▸ **COURT EXERCICE**: Recopiez le passage de l'extrait sur la culture de la betterave compris entre « Le calcul est » et « rendement à 37 t/ha. » inclus, en rebaptisant partout « rendement » en « niveau de production ».

L’annonce de Saint Louis Sucre et la possibilité de traiter avec des néonicotinoïdes permet d’envisager sereinement les semis des betteraves face à du lin ou du colza.

Cette année, je sème 32 ha pour des questions d’assolement, mais je dois prévoir 4 ha sans traitement néonicotinoïde afin de pouvoir faire du colza et du lin. Cette dérogation est très contraignante en termes de succession culturale. Je vais devoir traiter avec des insecticides moins efficaces ». Alexandre Herman a toujours en tête l’année 2020 catastrophique à cause de la jaunisse, même si 2021 s’est révélée très bonne, avec un rendement supérieur à 100 t/ha.

« Je connais le prix de 2022, mais pas le prix final de 2021 : à ce jour je n’ai touché qu’un acompte de 14,5 €/t à 16°s sur les betteraves contractées ».

Le prix de 2021 sera construit, pour 70 % des betteraves contractées, à partir d’un prix moyen minimum garanti de 23,92 €/t a 16°s et d’une indexation sur les prix du marché européen. Le solde du prix de base de la grille contractuelle et un supplément de prix seront discutés au cours de la Commission de Répartition de la Valeur (CRV) qui se tiendra début juin 2022. « J’attends de voir pour les prix définitifs de 2021 – j’espère que l’on atteindra les 30 € – et les contours du contrat de 2023, car les prochains assolements vont se décider cet été ».

  • Sucrerie d’Étrépagny – Saint Louis Sucre
  • Surface betteravière : 32 ha
  • Prix des betteraves 2021 : dévoilé courant juin

Jean Lefevre – Ognes (Oise)

Je ne peux pas perdre de l’argent tous les ans

« L’équation est assez simple : avec la conjoncture actuelle, les charges liées à la culture de la betterave ont fortement augmenté : + 150 €/ha pour le gasoil, + 125 €/ha pour l’azote et + 25 €/ha pour le matériel, soit + 300 €/ha pour un rendement en baisse à environ 75 t/ha. Mon coût de revient était à environ 26 à 27 €/t auparavant ; il passe pour la récolte 2022 à 30 ou 31 €/t ! Quand on nous annonce entre 29 et 30 €/t, ce n’est donc pas rentable. Si l’on compare la marge brute entre le blé et la betterave (qui sont loin d’être équivalentes d’un point de vue agronomique), elle est de 800 €/ha en faveur du blé, ce qui représente environ 11 €/t de betteraves. Si on la compare par rapport à du colza ou à du maïs, la différence monte à 900 €/ha. Il faudrait alors payer la betterave environ 42 €/t ! »

Le calcul est vite fait pour Jean Lefevre, surtout s’il considère l’arrêt des néonicotinoïdes.

En 2020, les attaques de jaunisse ont fait chuter son rendement à 37 t/ha.

« Dans le Valois, sans les néonicotinoïdes, je ne vois pas comment continuer à produire des betteraves. Il me faut la certitude d’avoir des néonicotinoïdes en décembre prochain avant de re-signer un contrat avec Tereos pour les 5 années à venir. Il faut une solution technique imparable contre les pucerons pour assurer un rendement à 85 t/ha et que les prix de la betterave s’alignent sur les autres cultures. Je ne peux pas perdre de l’argent tous les ans ».

▸ **DONNÉES FOURNIES**:
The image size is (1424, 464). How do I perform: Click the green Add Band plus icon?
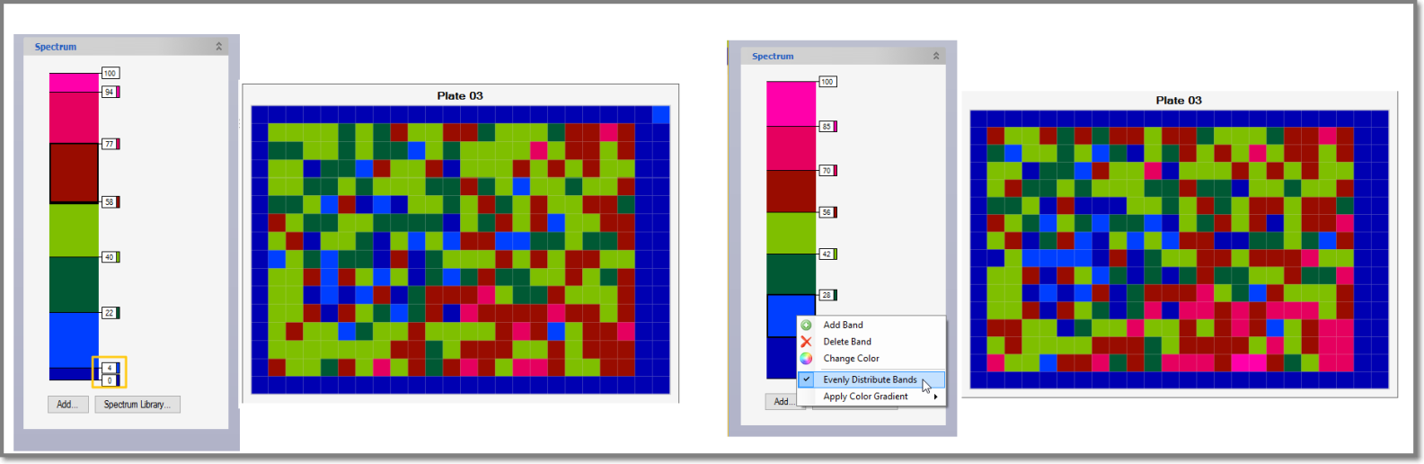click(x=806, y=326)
--
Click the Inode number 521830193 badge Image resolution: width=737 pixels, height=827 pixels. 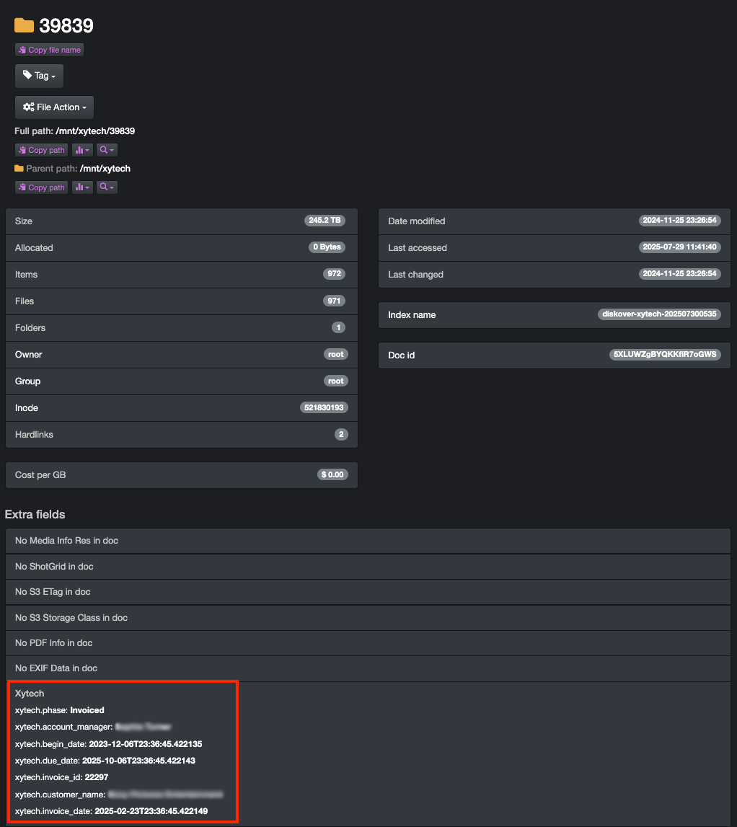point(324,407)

▸ **CORRIGÉ PROPOSÉ**:
Le calcul est vite fait pour Jean Lefevre, surtout s’il considère l’arrêt des néonicotinoïdes.

En 2020, les attaques de jaunisse ont fait chuter son niveau de production à 37 t/ha.